Monday, June 06, 2011

Heroes and victims

I’ve been thinking more about the stuff I was writing about yesterday, about those that position themselves as heroes and saviours of others. The arrogance, the courage, the single-mindedness... there are plenty of things to admire, but a few to question as well.

I’ve been talking about this a lot with V and he said he worries that my idealism has been replaced by cynicism. I asked when I was ever idealistic and he reminded me that I used to be much more willing and eager to charge off on something.

I admit that I’ve often been impulsive. I accepted a job in Mali without knowing anything about the country or even where to find it on a map. I love traveling without a fixed destination, discovering as I go.

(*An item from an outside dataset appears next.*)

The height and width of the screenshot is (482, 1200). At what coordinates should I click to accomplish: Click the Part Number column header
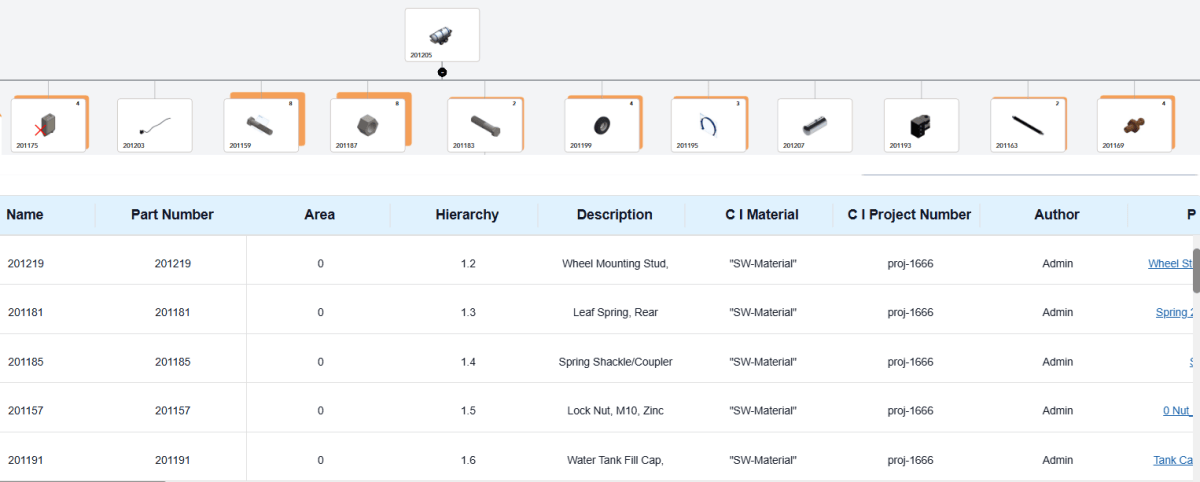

But at the same time, I think I’ve seen enough to have long lost any idealism I might have held about international work. Reading a book like Little Princes just reminds me of the risks of parachuting in to fix someone else’s problems and I get frustrated when complex inter-cultural relationships are portrayed in hero/victim roles.

When I was in Mali I struggled with my role as a foreign teacher. Sure I had some skills that could be useful to others, but there were hundreds of Malians with these skills, and more. My daily allocation of $10 was the equivalent of a good 2-week salary. Add on the money for my plane ticket, immunizations, visas, etc and basically my 5-month stint could likely have given a Malian a full-time job for a few years.

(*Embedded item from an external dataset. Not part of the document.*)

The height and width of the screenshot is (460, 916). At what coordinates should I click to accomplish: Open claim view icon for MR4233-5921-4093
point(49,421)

I asked a young man who had trained in IT what he thought of people like me coming to Mali to do jobs he was qualified for. He dropped his gaze and shrugged.

“Its complex here,” he said. “Because of your skin colour, people will listen to you. I could go in and say the same thing, but they wouldn’t respect me.”

So while I could say my presence enabled people to receive computer training, and acquire skills to complete in the world economy of high tech, on the other hand my presence disabled people him from assuming these same roles.